§ **Trecho fornecido**:
((
A Oficina de Criação Literária “é o espaço onde são oferecidas atividades práticas de criação pela palavra escrita, proporcionando novos conhecimentos e vivências.” (MEROLA, 2014, p 49). Fundamentada em pesquisas do Psicodrama, suas ações pedagógicas têm por meta aprimorar e favorecer o desempenho cognitivo, sócio-afetivo e sócio-existencial de pessoas maduras e idosas. Tem por objetivos desenvolver o papel social de escritor por meio de sua complementação com o papel de leitor. Suas estratégias são criadas para que alunos treinem a habilidade de estabelecer vínculos, estreitem a relação com a própria interioridade, e conheçam dados culturais novos.
No semestre 2015.2, as Oficinas de Criação Literária realizadas no Núcleo de Estudos da Terceira Idade (NETI, UFSC) tiveram por foco a escrita de cartas literárias. “A carta é um texto escrito no qual alguém transmite uma informação a um destinatário ou leitor, que interpreta o sentido e assume determinada atitude diante da informação recebida.” (MORAES; 2008, p. 156.). Nesse gênero, há uma tônica de premência da comunicação entre emissor e destinatário, o que aponta para a cumplicidade, imprimindo ao discurso certo teor de exposição e de proximidade.
A escrita de uma carta envolve o uso de elementos que a aproximam do conto e da crônica. O emissor é o narrador personagem, mas poderá introduzir outros, transferindo-lhes o protagonismo. O destinatário da carta literária é um complementar do narrador ou substituto do leitor no próprio texto. No conto, é facultado usar a referência ao leitor como um “artifício retórico, uma forma de controlar e complicar as respostas do leitor real, que permanece fora do texto.” (LODGE, p. 90). No início do texto epistolar há uma descrição espaço-temporal sucinta que comparece na data e local apontado; esse elemento descritivo aproxima a carta literária da crônica.
))
§ **Extratos de registros**:
((
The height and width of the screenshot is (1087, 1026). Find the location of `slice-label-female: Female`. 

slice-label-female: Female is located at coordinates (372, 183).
))
((
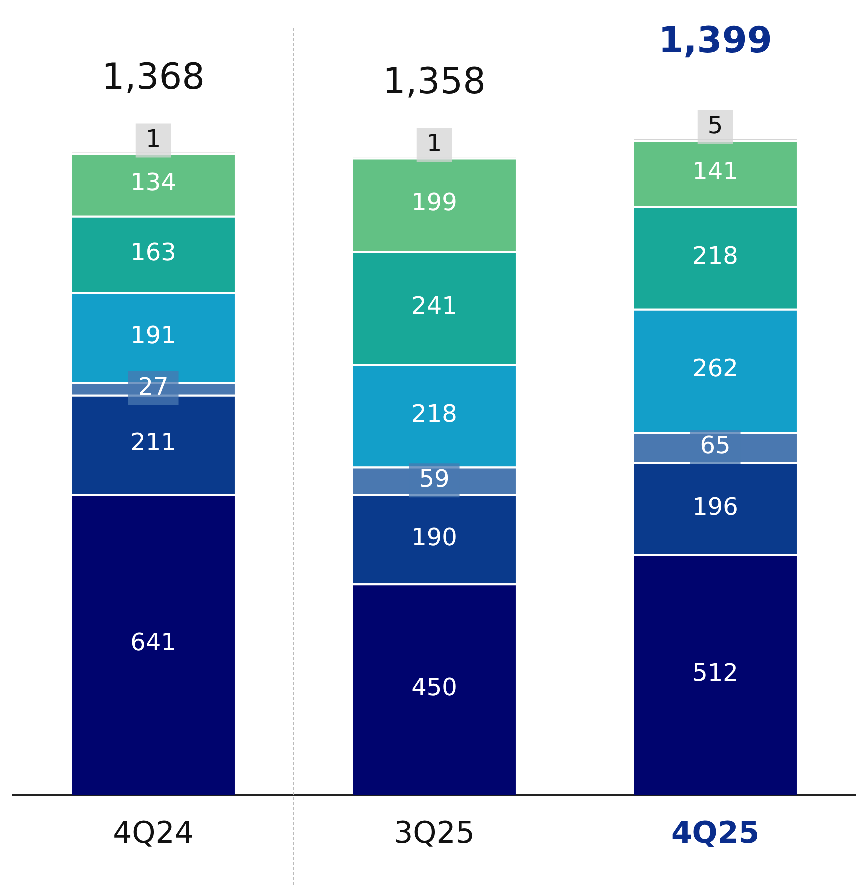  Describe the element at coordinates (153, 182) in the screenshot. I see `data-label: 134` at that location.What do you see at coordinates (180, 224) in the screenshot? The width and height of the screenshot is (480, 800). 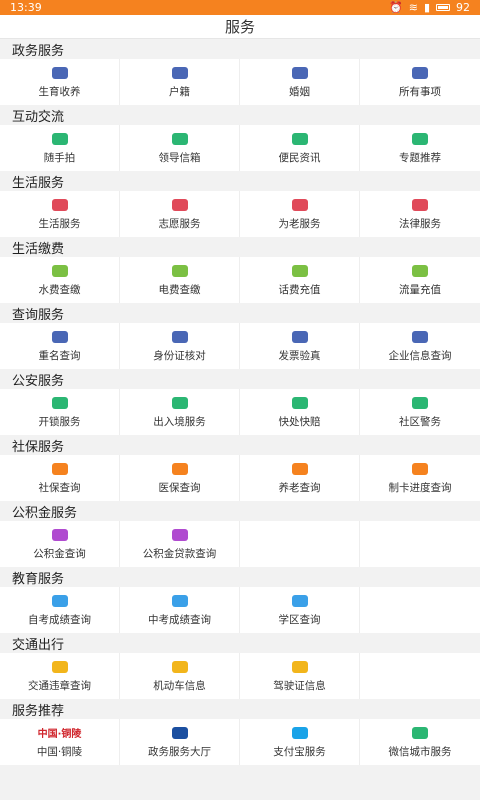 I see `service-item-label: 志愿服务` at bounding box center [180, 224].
))
§ **Seu objetivo**:
Diga se cada afirmação concorda com o trecho sobre a Oficina de Criação Literária, respondendo sim ou não e citando as palavras do trecho que decidem a questão.
1. No semestre 2015.2, as oficinas do NETI se concentraram na escrita de cartas literárias.
2. As ações pedagógicas da oficina se baseiam em pesquisas da Psicanálise.
3. A descrição espaço-temporal no início do texto epistolar aproxima a carta literária do conto.
Não é preciso consultar as linhas.

§ **Solução do problema**:
1. Sim: “tiveram por foco a escrita de cartas literárias”.
2. Não: “Fundamentada em pesquisas do Psicodrama”.
3. Não: “esse elemento descritivo aproxima a carta literária da crônica”.